Pakistan’s Parliament Ends Five-Year Term Before May Election

Pakistan’s parliament ended its five-year term, as the ruling party and main opposition negotiate the makeup of a caretaker administration that will run the country before general elections in May.

Outgoing Prime Minister Raja Pervez Ashraf, who led the first civilian administration in the nation’s 65-year history to complete its tenure and prepare to transfer power through a ballot, greeted the nation on achieving the milestone in his farewell address on state-run TV yesterday.

“This elected government is in the process of transferring power in line with the constitution,” he said in the late-night address. “All doors to seize power by force have been closed.”

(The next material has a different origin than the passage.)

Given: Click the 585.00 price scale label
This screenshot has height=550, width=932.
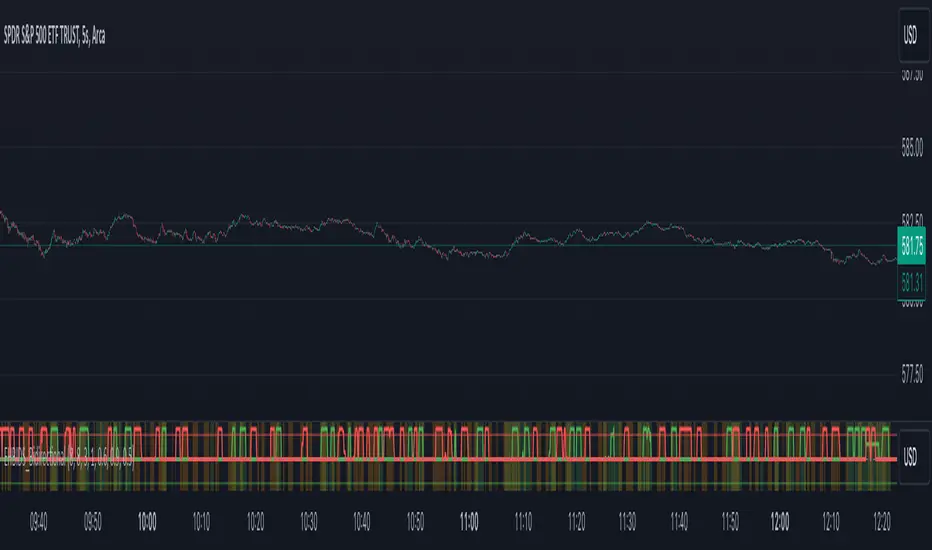Looking at the screenshot, I should pos(910,148).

Pakistan has been ruled by the army for more than half of the time since its independence from British rule in 1947.

Ashraf’s Pakistan Peoples Party and its main rival, the Pakistan Muslim League of former premier Nawaz Sharif, are seeking to reach consensus on who should be in the interim cabinet, as mandated by the constitution. The Election Commission of Pakistan will pick a caretaker premier if they fail to agree by March 24. Ashraf remains in office until a replacement is named.

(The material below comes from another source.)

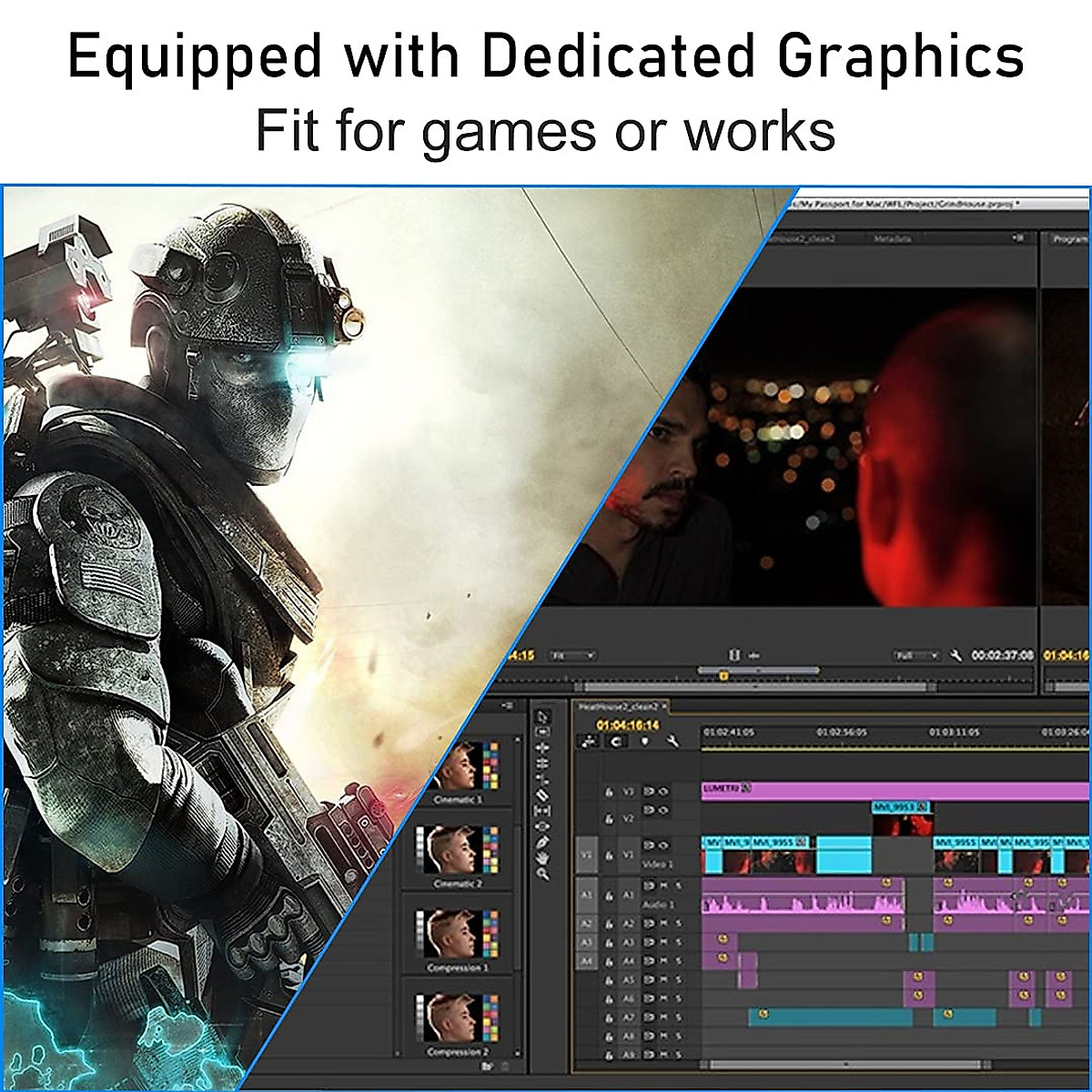1092x1092 pixels.
Task: Select the MeatHouse2_clean2 sequence tab
Action: [617, 706]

Former finance minister Abdul Hafeez Shaikh, who resigned last month, and a former governor of the central bank, Ishrat Husain, are among five candidates in the running.

The milestone for Pakistani democracy may not bring much reward for the Peoples Party, which is run by President Asif Ali Zardari. The party garnered half the support of Sharif’s Pakistan Muslim League in an opinion poll released March 4. Its popularity has shrunk amid the nation’s worst energy crisis, inflation above 7 percent, a Taliban insurgency and sectarian bomb attacks.

The Peoples Party emerged as the largest in the National Assembly following elections in 2008, two months after its leader and former Prime Minister Benazir Bhutto was assassinated at an election rally in Rawalpindi, just outside the capital, Islamabad. Zardari, Bhutto’s widower, took over the party’s reins, forging a short-lived alliance with Sharif.